[EXCERPTED PASSAGE]

####

In contrast, systems thinking applied to new ventures reminds us that companies operate in complex sets of interlocking living and nonliving systems, including markets and supply chains as well as natural systems. These natural systems can range from the atmosphere, to a wetlands area, to a child’s immune system. Bear in mind that systems thinking can be applied to new ventures whether the firm sells products or provides services. If the venture is a service business, conventional business thinking can obscure the fact that service delivery involves information technology including hardware, software, servers, and energy use (heating and cooling). Service businesses may use office buildings and have employees who travel daily to the office and deliver services using truck fleets. Thus service businesses and their related supply chains also can benefit from the application of sustainability thinking and systems thinking. In sum, every venture rests within and is increasingly buffeted by shifts in natural and commercial systems that may be influenced through the direct or indirect reach of its activities.
Taking a systems perspective reminds us that we are accustomed to thinking of businesses in terms of discrete units with clear boundaries between them. We forget that these boundaries exist primarily in our minds or as legal constructs. For example, we may view a venture or company as a discrete entity. By extension we perceive a boundary between the firm and its suppliers and customers. Yet research suggests that the most successful business innovations arise from activities that cross category boundaries. Thus if one’s mental map imposes boundaries, options may be unnecessarily constrained. In fact, given the dominance of linear thinking in business, systems thinking can give you an advantage over your more narrowly focused competitor. Your linear-oriented competitor may target incremental improvements to existing processes and shortchange research and development investments in longer-term goals—and then be surprised by unanticipated innovations in the industry. However, because you perceive the larger systems in which the venture is embedded, you can anticipate opportunities and be poised to act. Not only does the broader systems view lead to more opportunities, enabling you to adapt your competencies, it also holds the potential of producing outcomes that better serve the needs of customers and employees, your community, and your shareholders.
In other words, systems thinking asks you to see the larger picture, which, in turn, opens up new opportunity space. Let’s look more closely at the systems view through an analogy. When you imagine a river, what do you see? A winding line on a map? A favorite fishing spot? Or the tumbling, rushing water itself? Do you include the wetlands and its wildlife, visible and microscopic? Do you see the human communities along the water? Do you see the ultimate end points of the water flows—the estuaries, deltas, and the sea? Do you include the water cycle from the ocean, through evaporation raining in the mountains regenerating the headwaters of the river? In other words, do you see the river as its component parts or as an integrated living system?
Sustainability applied to new ventures incorporates systems thinking. If you think only about the fish or the single stream, you miss what makes the river alive; you miss what it feeds and what feeds it. Similarly, your venture is part of a set of interlocking and interdependent systems characterized by suppliers and buyers as well as by energy and material flows. The more you are aware of these systems and their relationships to your company, the more rigor you bring to product design and strategy development and the more sophisticated your analysis of how to move forward.
Another advantage of systems thinking is its invitation to jettison outdated ideas about the environment. The environment has, in the past, been considered “out there” somewhere, separate and apart from people and businesses. In reality, the environment is not external to business. Indeed, it is coming to comprise an integral new set of competitive factors that shape options and opportunities for entrepreneurs and firms. For ventures to successfully launch and grow in the twenty-first century, it is essential to understand this more expansive systems definition of the new competitive conditions.

####

[MATERIAL]
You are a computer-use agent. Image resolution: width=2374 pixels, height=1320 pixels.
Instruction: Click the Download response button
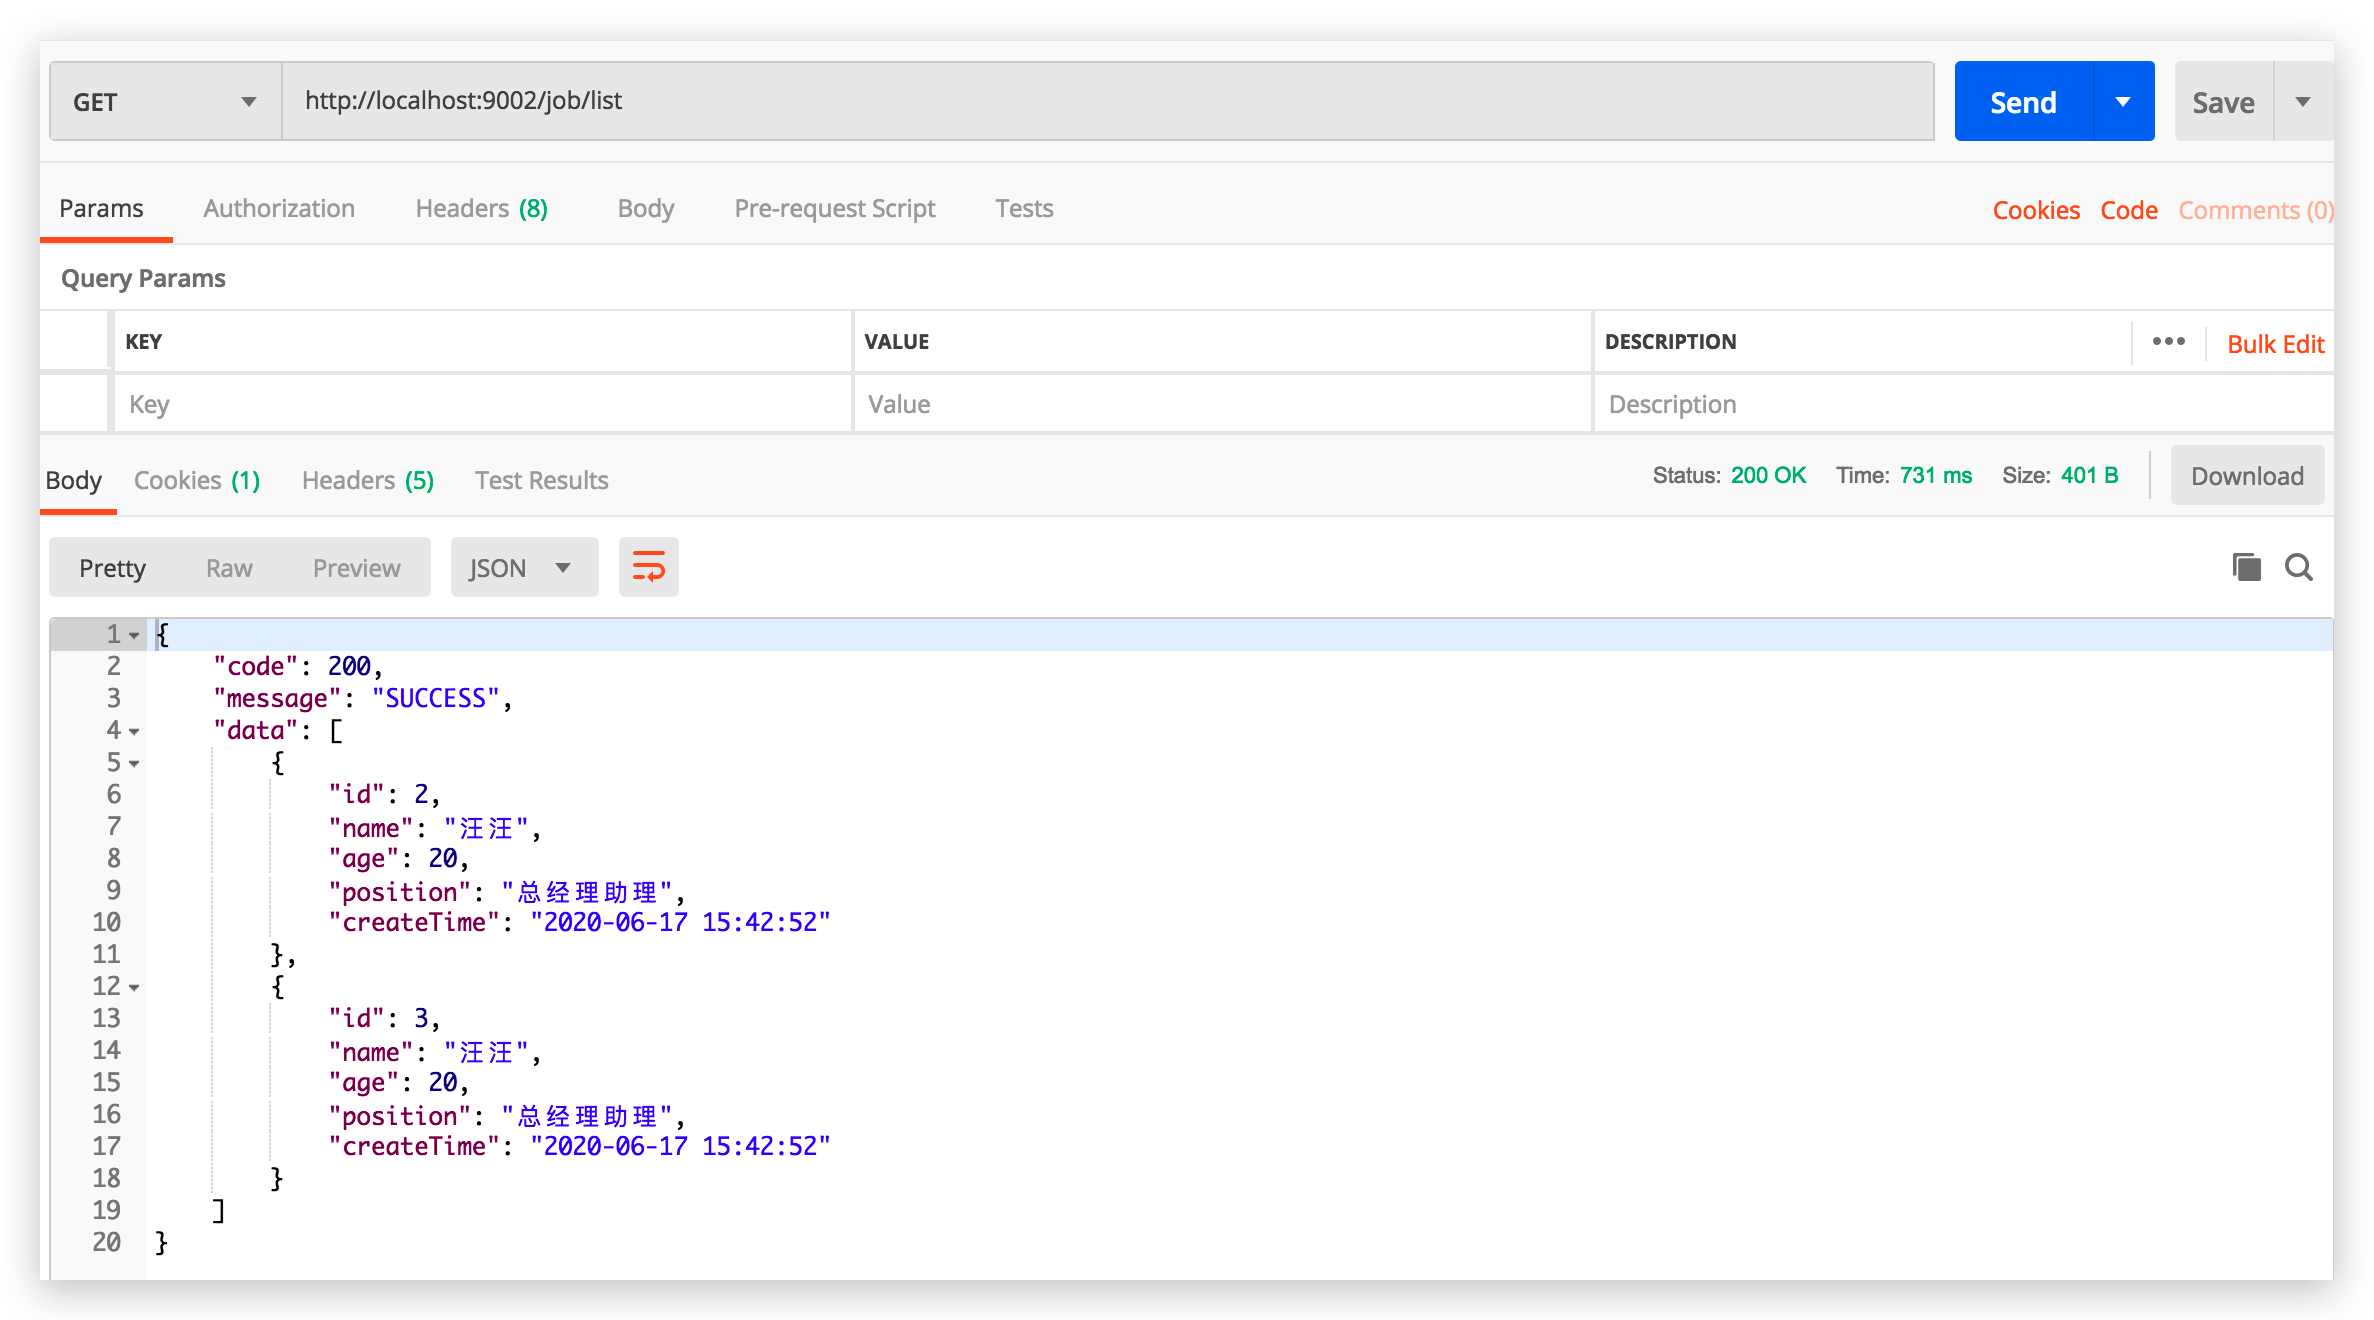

####

[WHAT YOU NEED TO DO]
• 1. According to the passage on systems thinking, where do the boundaries between businesses exist primarily?
• 2. Rewrite the passage on systems thinking between "Sustainability applied to" and "to move forward.", inclusive, switching "rigor" to "discipline".

[RESPONSES TO THE EXERCISE]
• 1. They exist primarily in our minds or as legal constructs.

• 2.
Sustainability applied to new ventures incorporates systems thinking. If you think only about the fish or the single stream, you miss what makes the river alive; you miss what it feeds and what feeds it. Similarly, your venture is part of a set of interlocking and interdependent systems characterized by suppliers and buyers as well as by energy and material flows. The more you are aware of these systems and their relationships to your company, the more discipline you bring to product design and strategy development and the more sophisticated your analysis of how to move forward.